* **Assignment**
Say how many lines in the following entries include "will", and add nothing else.
Provided entries: Begin
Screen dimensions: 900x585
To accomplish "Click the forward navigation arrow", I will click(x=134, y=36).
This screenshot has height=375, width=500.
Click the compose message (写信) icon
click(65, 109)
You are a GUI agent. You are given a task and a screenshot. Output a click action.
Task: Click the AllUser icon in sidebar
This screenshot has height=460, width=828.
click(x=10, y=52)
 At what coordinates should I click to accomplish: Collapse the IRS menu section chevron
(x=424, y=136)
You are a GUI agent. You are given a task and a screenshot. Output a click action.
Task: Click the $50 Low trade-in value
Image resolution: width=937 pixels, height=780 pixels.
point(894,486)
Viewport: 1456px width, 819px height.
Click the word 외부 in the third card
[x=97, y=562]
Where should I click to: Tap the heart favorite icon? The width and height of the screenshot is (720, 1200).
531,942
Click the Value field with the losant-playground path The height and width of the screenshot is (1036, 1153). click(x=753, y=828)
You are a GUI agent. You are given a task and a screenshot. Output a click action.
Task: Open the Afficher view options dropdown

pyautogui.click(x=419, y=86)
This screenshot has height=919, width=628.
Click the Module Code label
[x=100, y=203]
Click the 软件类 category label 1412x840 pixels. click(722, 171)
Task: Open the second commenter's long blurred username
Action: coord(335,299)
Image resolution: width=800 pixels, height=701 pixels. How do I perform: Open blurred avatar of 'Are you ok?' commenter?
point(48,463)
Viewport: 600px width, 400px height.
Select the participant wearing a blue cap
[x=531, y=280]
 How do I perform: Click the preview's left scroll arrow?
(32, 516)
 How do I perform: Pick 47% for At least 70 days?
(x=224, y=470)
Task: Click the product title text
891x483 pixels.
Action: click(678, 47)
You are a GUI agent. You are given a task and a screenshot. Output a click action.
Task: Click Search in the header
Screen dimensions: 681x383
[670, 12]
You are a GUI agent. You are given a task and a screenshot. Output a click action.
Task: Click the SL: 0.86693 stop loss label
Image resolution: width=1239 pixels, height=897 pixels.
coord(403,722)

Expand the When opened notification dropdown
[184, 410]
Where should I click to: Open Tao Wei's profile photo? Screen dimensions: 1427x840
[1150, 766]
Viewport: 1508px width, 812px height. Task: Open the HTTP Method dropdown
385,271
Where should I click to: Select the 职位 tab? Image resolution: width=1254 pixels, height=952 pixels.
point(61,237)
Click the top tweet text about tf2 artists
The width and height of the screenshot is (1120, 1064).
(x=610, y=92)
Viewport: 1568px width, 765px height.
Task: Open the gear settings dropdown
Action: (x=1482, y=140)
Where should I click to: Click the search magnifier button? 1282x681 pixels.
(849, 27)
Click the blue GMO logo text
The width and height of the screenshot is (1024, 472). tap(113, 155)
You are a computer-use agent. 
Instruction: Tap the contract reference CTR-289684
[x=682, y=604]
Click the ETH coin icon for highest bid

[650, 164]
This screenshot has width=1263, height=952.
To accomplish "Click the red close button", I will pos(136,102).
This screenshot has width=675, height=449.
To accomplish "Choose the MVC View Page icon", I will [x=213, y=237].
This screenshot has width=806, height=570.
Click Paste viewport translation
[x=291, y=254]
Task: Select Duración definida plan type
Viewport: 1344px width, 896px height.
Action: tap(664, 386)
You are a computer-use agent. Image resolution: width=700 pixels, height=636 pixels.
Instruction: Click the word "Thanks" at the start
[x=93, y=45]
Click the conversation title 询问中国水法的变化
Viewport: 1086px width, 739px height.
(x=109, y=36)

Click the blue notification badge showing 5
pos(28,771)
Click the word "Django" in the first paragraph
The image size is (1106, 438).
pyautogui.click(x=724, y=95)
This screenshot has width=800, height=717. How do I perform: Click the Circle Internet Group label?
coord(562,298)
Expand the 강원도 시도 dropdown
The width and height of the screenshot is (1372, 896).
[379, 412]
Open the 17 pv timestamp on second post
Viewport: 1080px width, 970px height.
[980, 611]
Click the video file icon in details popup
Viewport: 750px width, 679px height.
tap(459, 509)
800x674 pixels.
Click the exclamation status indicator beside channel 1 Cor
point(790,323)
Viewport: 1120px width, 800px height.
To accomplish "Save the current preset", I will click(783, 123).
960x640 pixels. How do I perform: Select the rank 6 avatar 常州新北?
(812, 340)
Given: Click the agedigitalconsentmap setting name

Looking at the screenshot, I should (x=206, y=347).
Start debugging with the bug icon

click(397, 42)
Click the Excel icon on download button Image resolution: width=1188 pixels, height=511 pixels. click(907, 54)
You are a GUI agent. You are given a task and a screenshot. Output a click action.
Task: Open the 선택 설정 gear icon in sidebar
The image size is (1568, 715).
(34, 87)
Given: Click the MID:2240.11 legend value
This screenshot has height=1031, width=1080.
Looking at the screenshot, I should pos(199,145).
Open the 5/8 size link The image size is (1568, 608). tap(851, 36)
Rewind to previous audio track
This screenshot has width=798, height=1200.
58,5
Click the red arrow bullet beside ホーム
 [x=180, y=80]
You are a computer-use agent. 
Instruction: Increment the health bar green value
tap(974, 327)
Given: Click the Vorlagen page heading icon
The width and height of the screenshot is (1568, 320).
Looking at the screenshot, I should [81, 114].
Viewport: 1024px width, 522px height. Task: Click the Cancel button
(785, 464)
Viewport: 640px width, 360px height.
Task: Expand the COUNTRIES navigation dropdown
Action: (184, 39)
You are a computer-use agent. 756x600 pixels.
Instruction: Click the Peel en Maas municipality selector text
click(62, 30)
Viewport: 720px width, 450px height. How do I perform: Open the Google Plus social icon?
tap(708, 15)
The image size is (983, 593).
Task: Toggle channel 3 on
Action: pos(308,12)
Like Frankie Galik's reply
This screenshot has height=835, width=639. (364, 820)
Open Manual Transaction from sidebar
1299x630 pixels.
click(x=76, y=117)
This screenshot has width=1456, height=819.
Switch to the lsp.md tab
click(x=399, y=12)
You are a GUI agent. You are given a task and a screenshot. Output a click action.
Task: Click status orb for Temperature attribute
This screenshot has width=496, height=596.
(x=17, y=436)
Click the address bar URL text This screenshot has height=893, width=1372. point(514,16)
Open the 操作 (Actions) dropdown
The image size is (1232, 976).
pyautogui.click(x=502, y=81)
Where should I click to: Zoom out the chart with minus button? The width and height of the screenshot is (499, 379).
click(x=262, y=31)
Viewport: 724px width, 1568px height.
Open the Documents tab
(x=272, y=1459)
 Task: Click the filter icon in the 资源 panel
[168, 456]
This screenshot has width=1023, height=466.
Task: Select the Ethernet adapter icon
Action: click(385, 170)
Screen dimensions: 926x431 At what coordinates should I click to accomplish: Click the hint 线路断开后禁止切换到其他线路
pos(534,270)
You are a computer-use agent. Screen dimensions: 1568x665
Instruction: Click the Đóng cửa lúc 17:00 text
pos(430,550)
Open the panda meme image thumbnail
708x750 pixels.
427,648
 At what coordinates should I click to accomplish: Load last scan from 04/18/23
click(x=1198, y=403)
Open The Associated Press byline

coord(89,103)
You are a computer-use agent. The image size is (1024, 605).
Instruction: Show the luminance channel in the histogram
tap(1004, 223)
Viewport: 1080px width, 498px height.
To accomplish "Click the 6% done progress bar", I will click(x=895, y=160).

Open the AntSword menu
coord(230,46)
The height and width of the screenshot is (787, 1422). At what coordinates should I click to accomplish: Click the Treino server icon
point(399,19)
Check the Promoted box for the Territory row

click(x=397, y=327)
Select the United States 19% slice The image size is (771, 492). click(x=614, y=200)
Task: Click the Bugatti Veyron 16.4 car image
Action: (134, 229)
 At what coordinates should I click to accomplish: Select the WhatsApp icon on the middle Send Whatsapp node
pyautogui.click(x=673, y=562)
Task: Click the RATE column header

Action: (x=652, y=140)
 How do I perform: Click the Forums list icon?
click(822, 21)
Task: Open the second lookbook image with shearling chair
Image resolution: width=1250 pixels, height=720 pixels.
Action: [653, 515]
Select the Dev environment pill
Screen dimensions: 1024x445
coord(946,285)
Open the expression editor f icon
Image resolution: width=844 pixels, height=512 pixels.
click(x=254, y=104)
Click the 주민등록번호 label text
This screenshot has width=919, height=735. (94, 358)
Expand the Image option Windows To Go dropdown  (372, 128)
Provided entries: End
* **Response to the task**
5